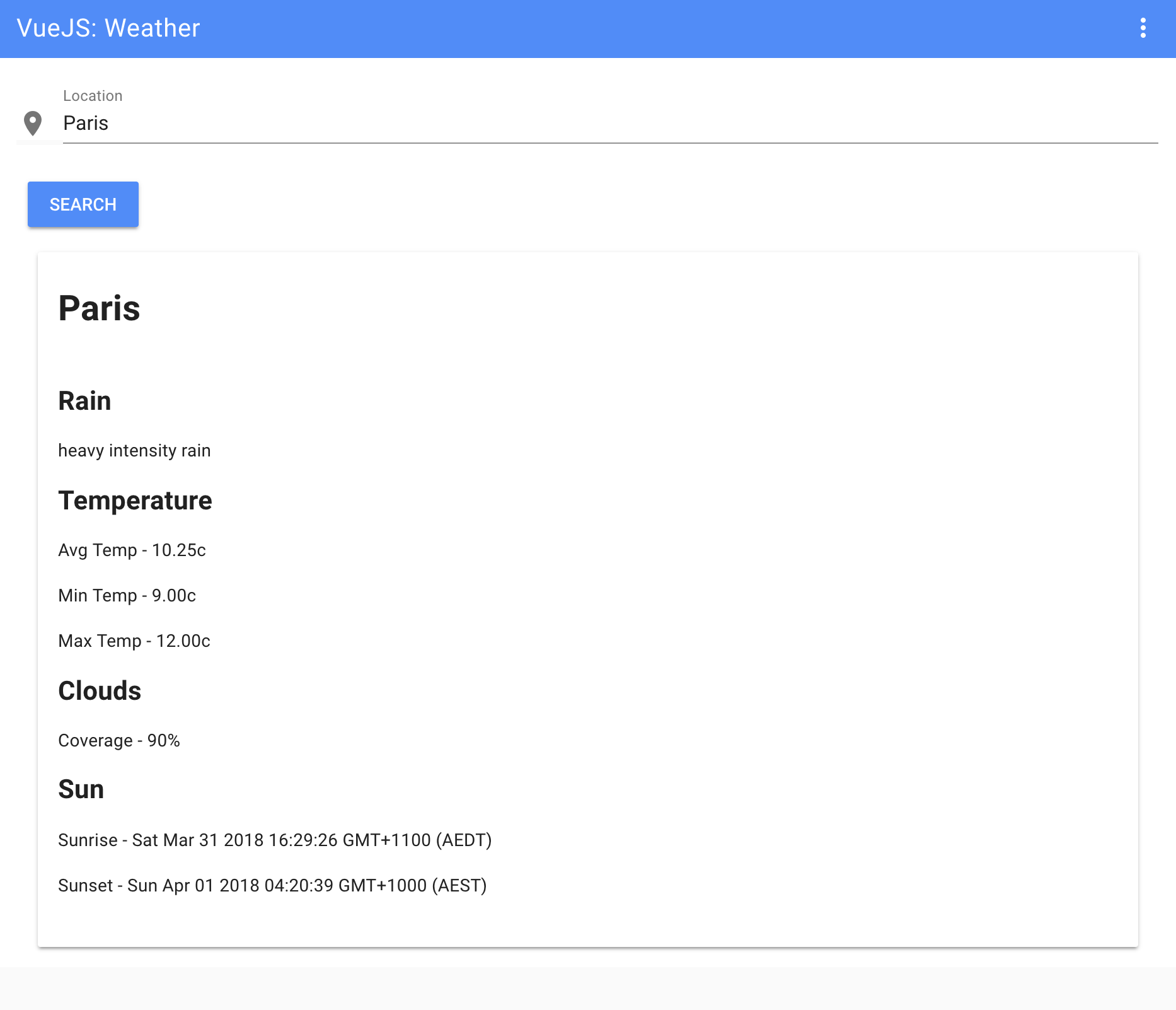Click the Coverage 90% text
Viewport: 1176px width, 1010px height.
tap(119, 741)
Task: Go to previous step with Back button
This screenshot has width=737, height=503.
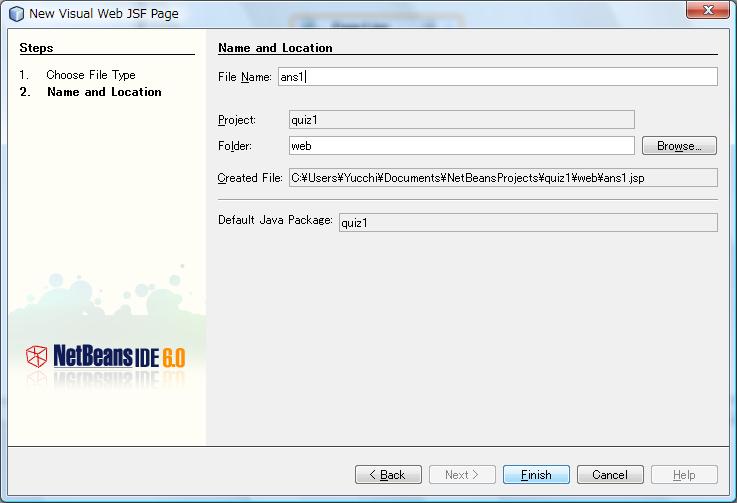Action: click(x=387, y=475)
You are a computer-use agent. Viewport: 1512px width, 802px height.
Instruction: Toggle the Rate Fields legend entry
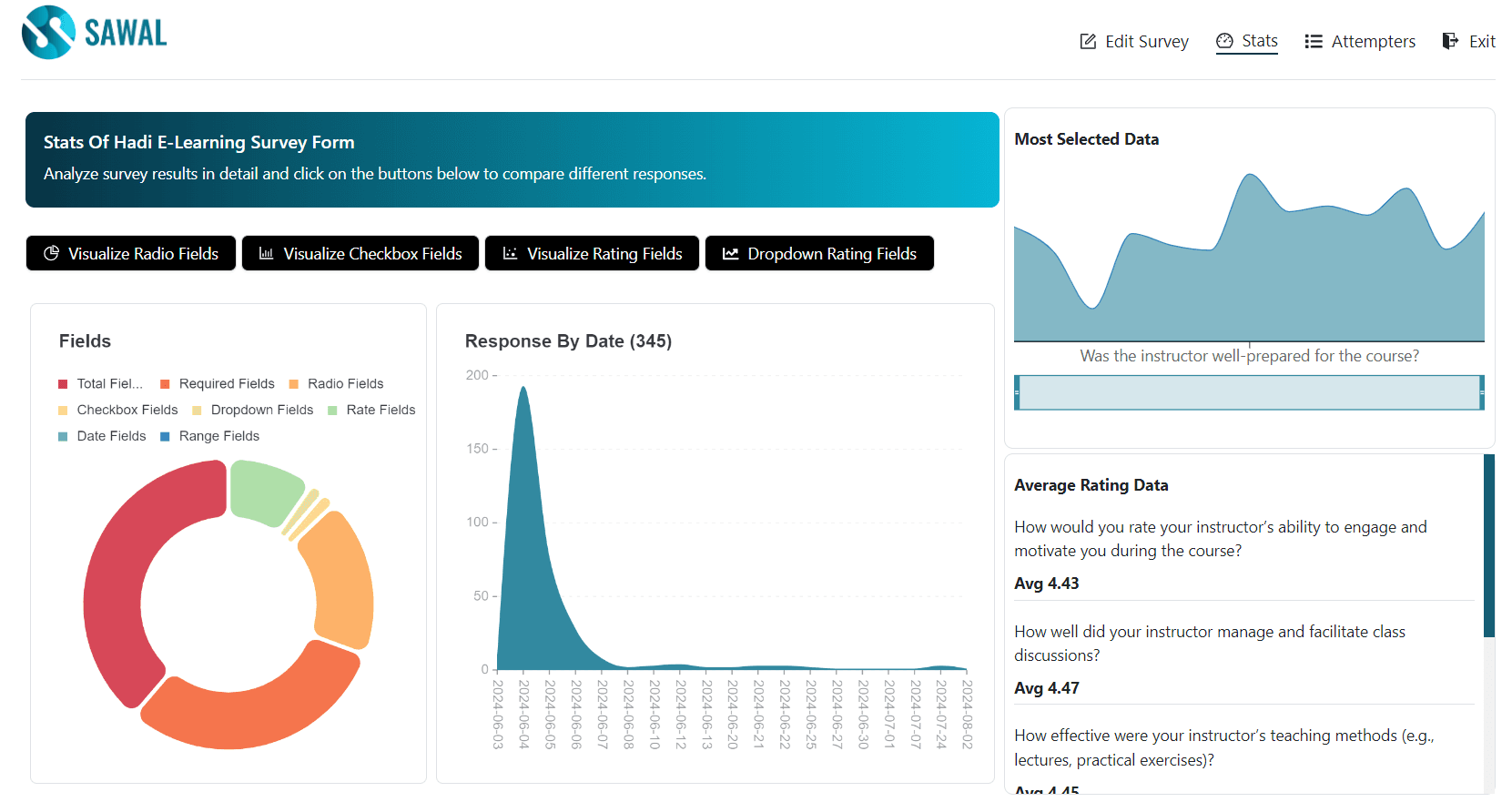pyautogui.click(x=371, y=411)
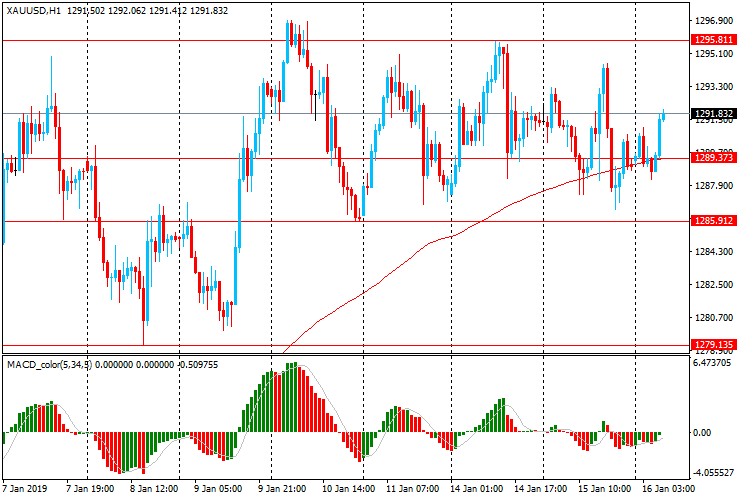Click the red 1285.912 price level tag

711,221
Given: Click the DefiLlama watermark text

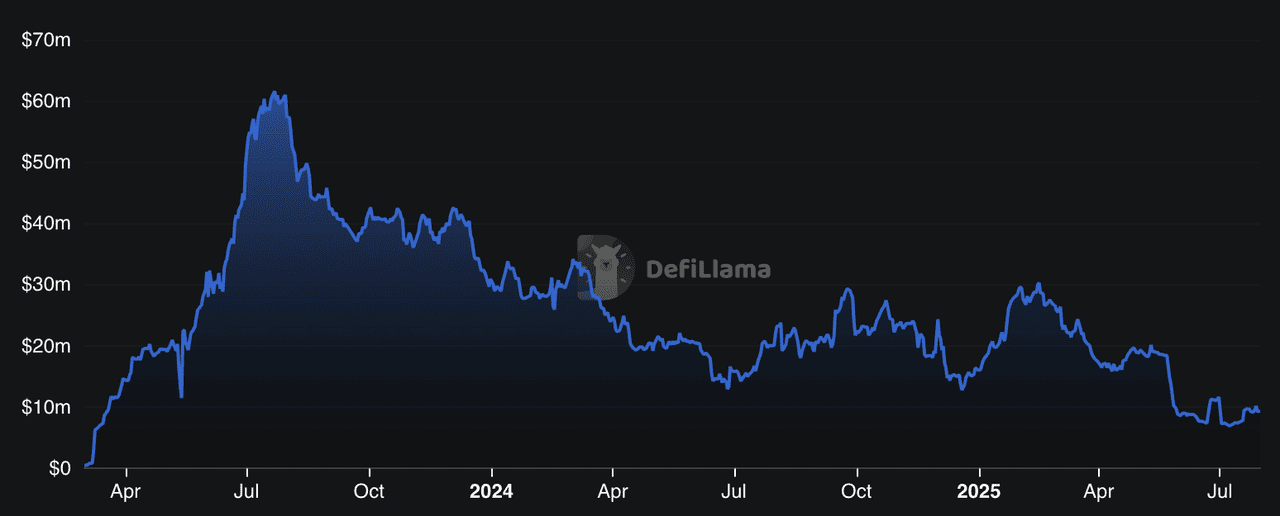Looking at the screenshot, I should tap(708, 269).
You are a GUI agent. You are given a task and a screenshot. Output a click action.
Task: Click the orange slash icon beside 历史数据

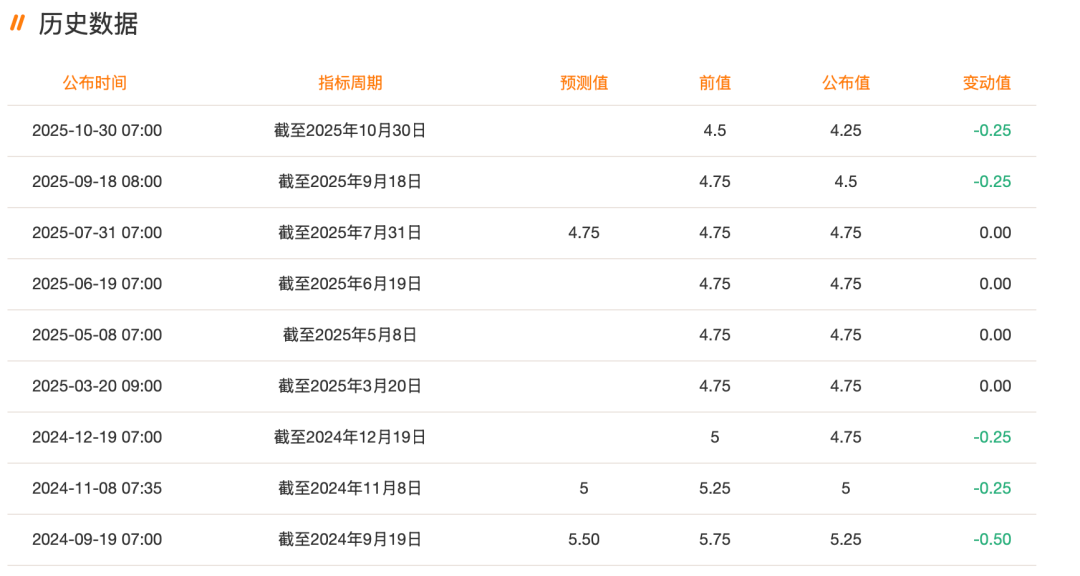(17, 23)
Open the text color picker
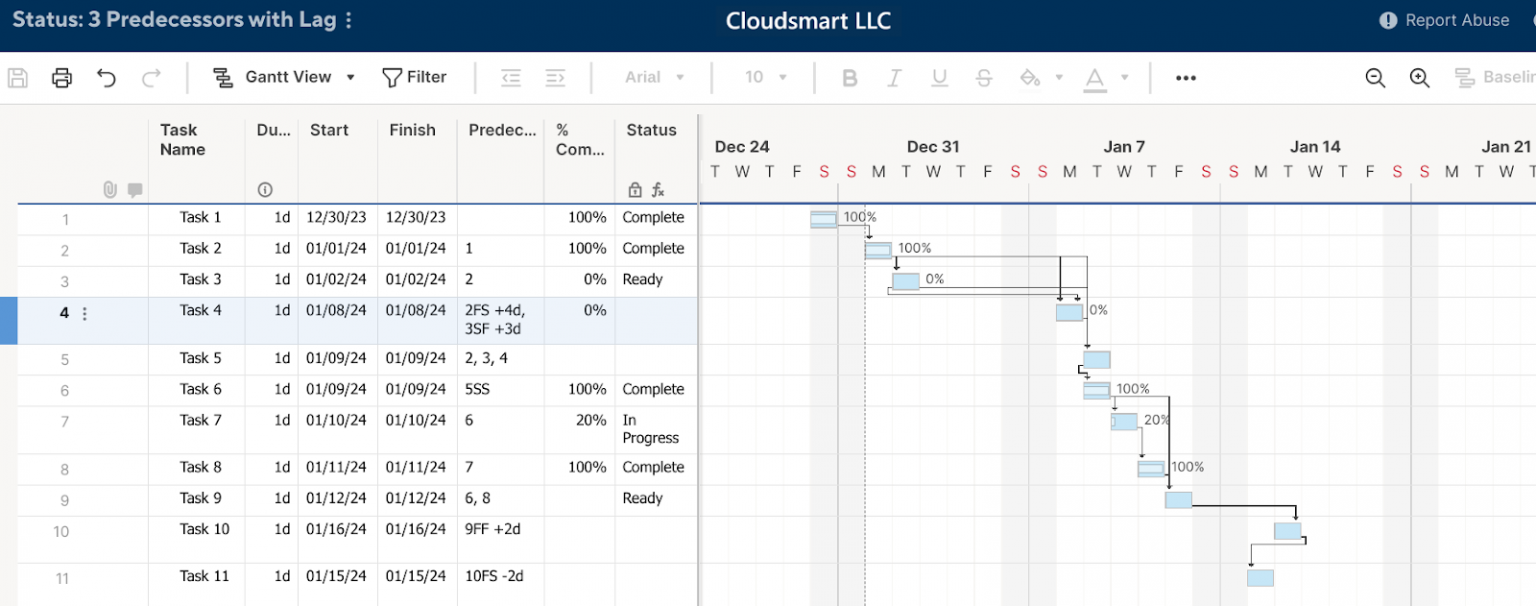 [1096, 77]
== == ==
__What the task asks__: The answer is a count and nothing more: lines above that contain "agent".

__Your response__: 2